Take my rights, please: most Americans have already signed a basic Constitutional protection away

In suits at common law, where the value in controversy shall exceed twenty dollars, the right of trial by jury shall be preserved, and no fact tried by a jury, shall be otherwise reexamined in any court of the United States, than according to the rules of the common law.
Amendment VII, U.S. Constitution

What kind of American would sign away their basic rights for personal convenience?

As we know from countless email signatures with Ben Franklin’s quote attached, anybody who’d sacrifice liberty for security deserves neither.

But maybe it’s worth it. Does a job count as “security?”

feudalism_then_nowIn fact, millions of Americans sacrifice a basic liberty every day as part of employment, consumer, insurance, investment, rental and other agreements. Namely, the right to due process in a court of law.

Instead, they get “forced arbitration.” The signer waives the right to a day in court in favor of a private tribunal if a disagreement arises.

Most of us have already signed our rights away, perhaps without even realizing it.

Want a car loan? A job? Cable? Medical care? A cell phone? A house? A credit card?

Sign on the dotted line please. If you get scammed, if your wages are shorted, if your new car’s engine dies, if your home’s faulty wiring causes a fire, if your credit card shows mysterious fees you didn’t authorize…the company will find somebody to work things out.

Typically, industry picks the arbitrator. There is no appeals process. Results are legally binding.

But don’t worry, how unfair could it be?

So unfair, apparently, that most companies refuse to be subjected to “forced arbitration” themselves.

“…most refuse to use forced arbitration in their dealings with other businesses. As a matter of fact, car dealers were so afraid of forced arbitration for their disagreements with manufacturers that they spent millions lobbying Congress to pass a federal law that prohibits automobile manufacturers from requiring forced arbitration in disputes related to dealership franchise contracts. The law passed in 2002,” according to Consumer Advocates.
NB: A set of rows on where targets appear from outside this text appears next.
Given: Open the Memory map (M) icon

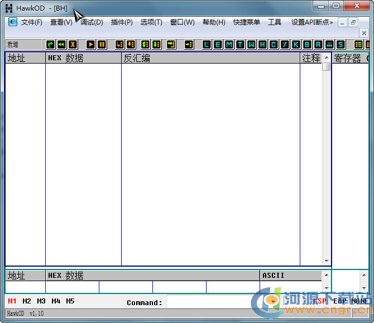Looking at the screenshot, I should (x=229, y=45).
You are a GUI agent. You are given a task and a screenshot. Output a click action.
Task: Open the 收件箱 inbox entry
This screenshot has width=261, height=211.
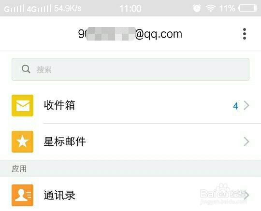coord(131,105)
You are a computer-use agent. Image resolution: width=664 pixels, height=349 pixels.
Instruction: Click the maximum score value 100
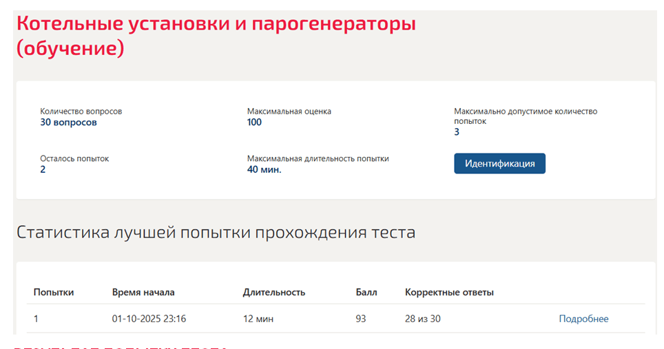coord(254,123)
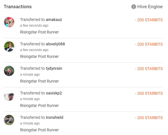Image resolution: width=168 pixels, height=135 pixels.
Task: Click the -200 STARBITS amount for oasiskp2
Action: 149,93
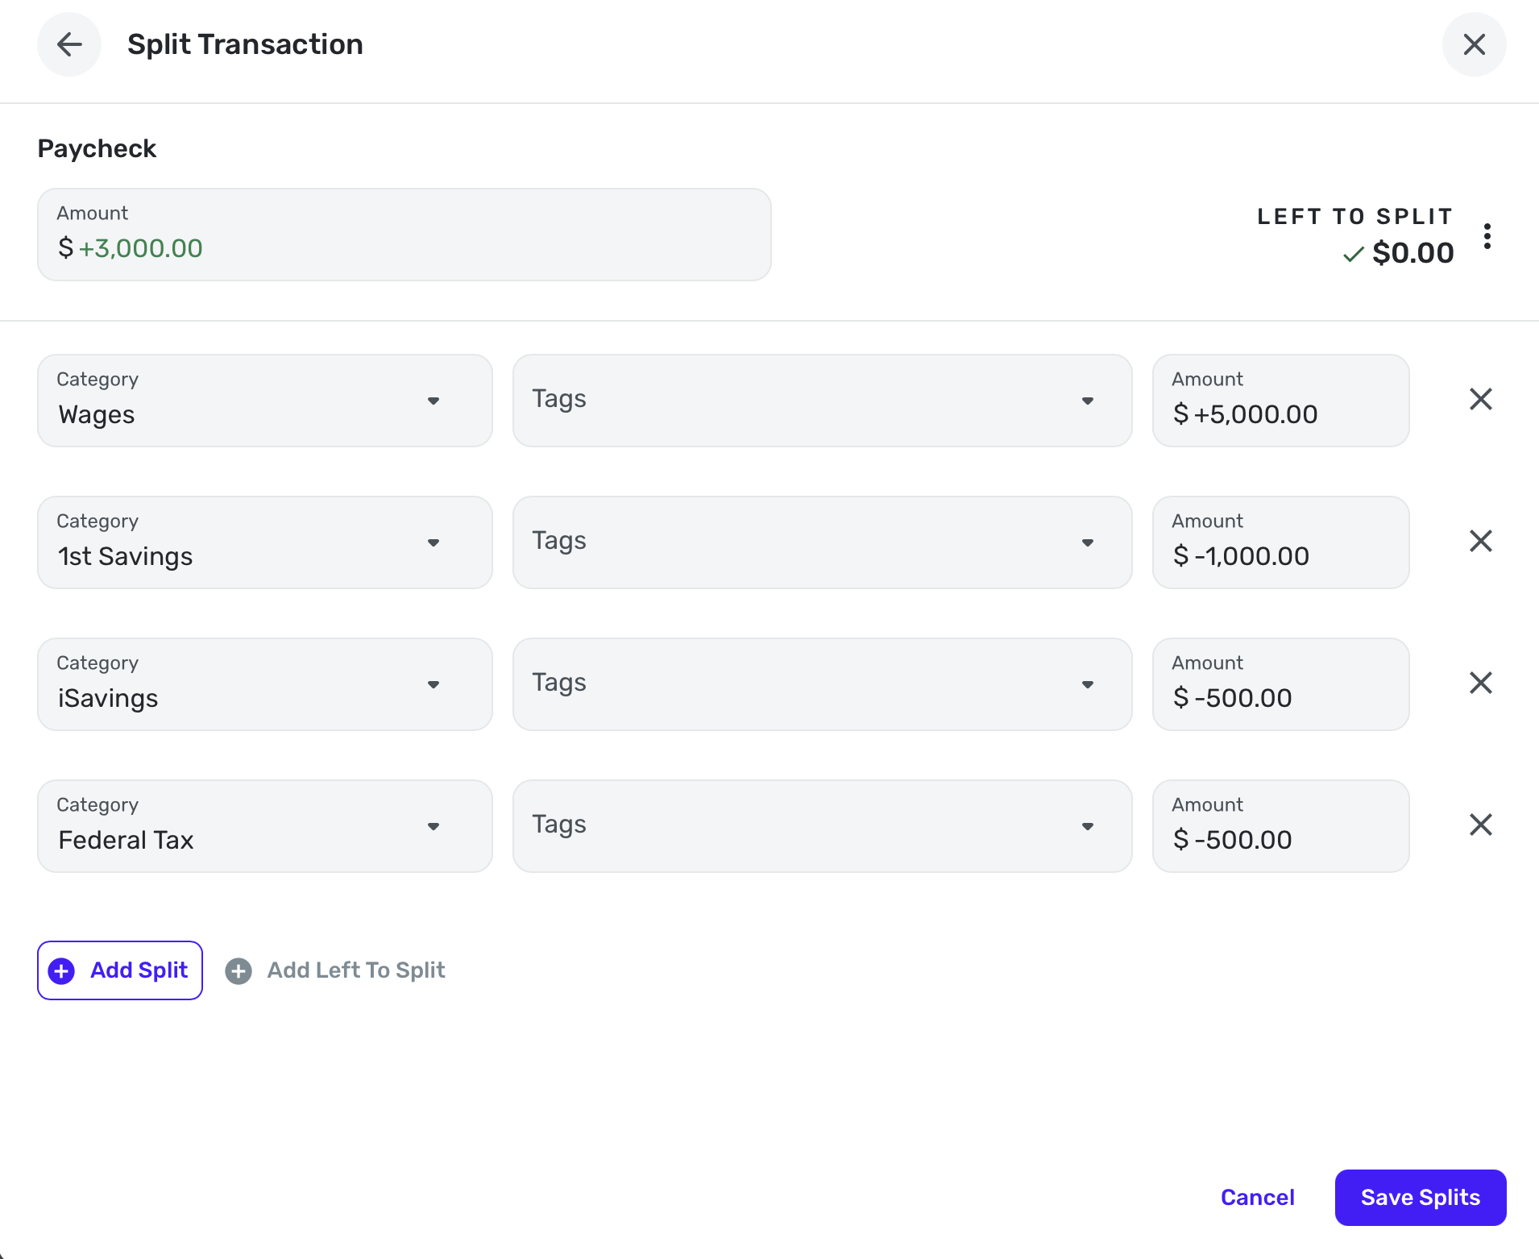Click the Cancel link

pyautogui.click(x=1257, y=1198)
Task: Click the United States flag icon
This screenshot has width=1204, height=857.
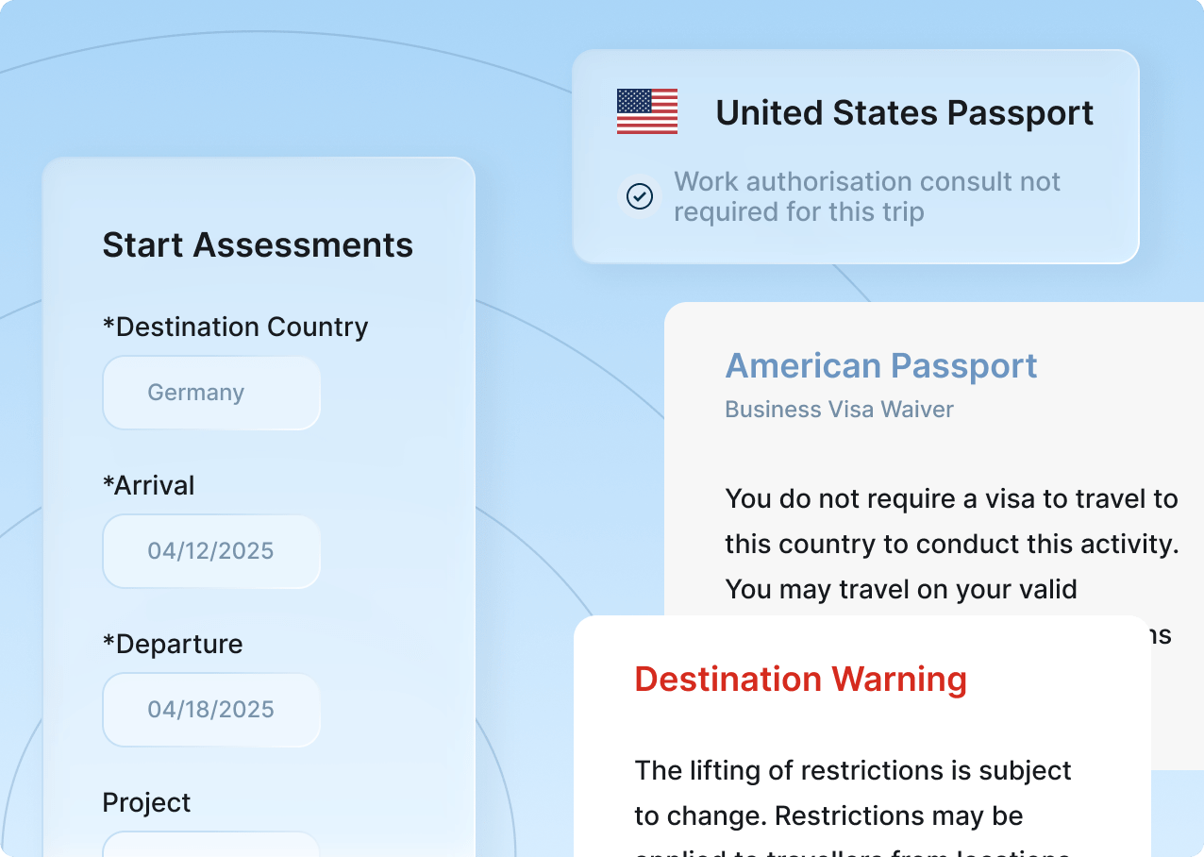Action: click(x=646, y=111)
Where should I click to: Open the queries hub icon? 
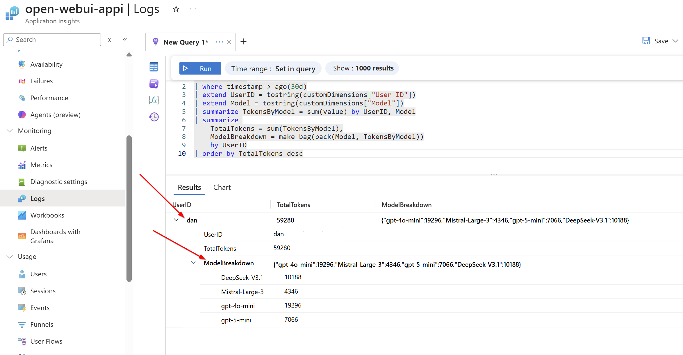tap(154, 84)
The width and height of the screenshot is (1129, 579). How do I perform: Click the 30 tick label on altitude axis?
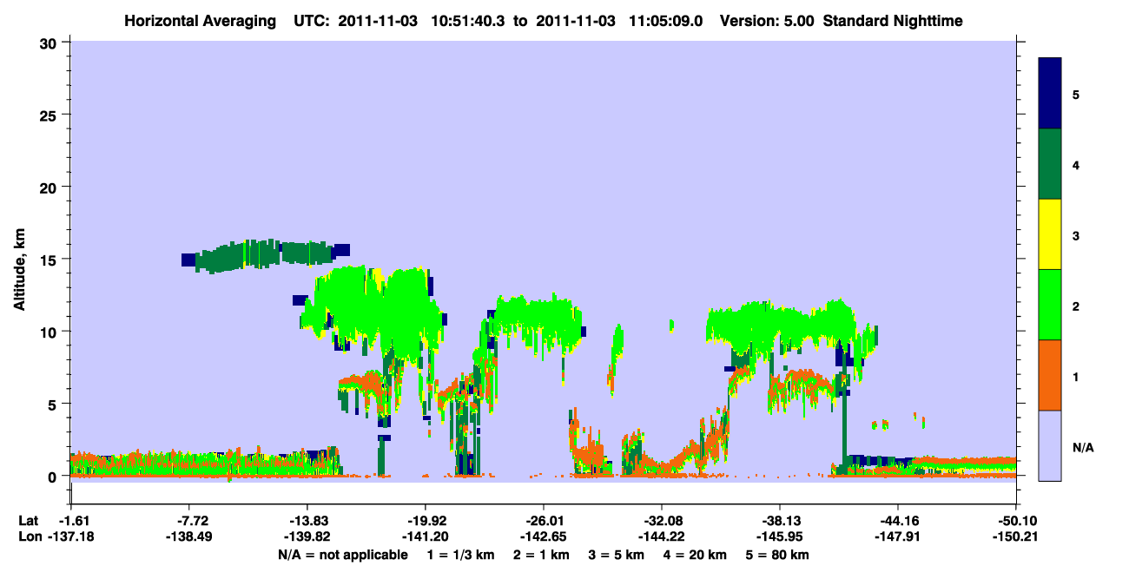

When it comes to forced arbitration, it seems industry only wants to apply it to little people. In fact, some contracts allow the company to go to court, but not the consumer.

Which begs the question, if arbitration is such a wonderful alternative to lengthy court processes, as industry asserts; why does it need to be “mandatory” at all? Shouldn’t “the market” naturally favor it over inefficient government courts?peasants-in-field

The coercion probably has something to do with the fact that consumers and employees tend to file fewer cases and win less often in arbitration hearings.

That includes military reservists fired for reporting to active duty then blocked from suing the normal, Constitutionally designed way.

More recently, it looks like customers in whose names Wells Fargo banking corporation opened thousands of accounts without permission, and then charged fees against, can’t sue either. Wonder if anybody’s credit rating was affected.

Wells Fargo is invoking the small print found in voluminous agreements of the sort nobody reads but everybody has to sign to open an account. Print that waives the right to file class action lawsuits.

That’s right – they’re using the agreement from the accounts consumers knew about to justify blocking lawsuits on the accounts they didn’t know about.

Could laws be changed to prevent customers from being forced to sign their rights away?

Of course, but only by anti-business Socialist moochers like the Consumer Financial Protection Bureau, who’ve proposed regulating forced arbitration on financial products.

The rule would prevent arbitration agreements from barring class action lawsuits, a step in the right direction that’s probably being pushed by trial lawyers, but it’s something.

A full ban on forced arbitration would require a change to Federal law. Just such a law: The Fairness in Arbitration Act, has been filed in every new Congressional session since 2007. Predictably, our shining elected industry lapdogs have let it die each time.

Then again, why pick on industry in a free market at all – surely banks and corporations and employers have the RIGHT to demand everybody else’s rights as part of payment for services rendered!

After all, nobody HAS to have jobs or credit cards or phones or cars. It’s a matter of individual choice! Put your money in a mattress and ride a bike! Quit your job and live off the land! Wallow in your freedom!

Just remember, when you’re arrested for trespassing and tossed in jail; before you sign anything…you might want to read the fine print.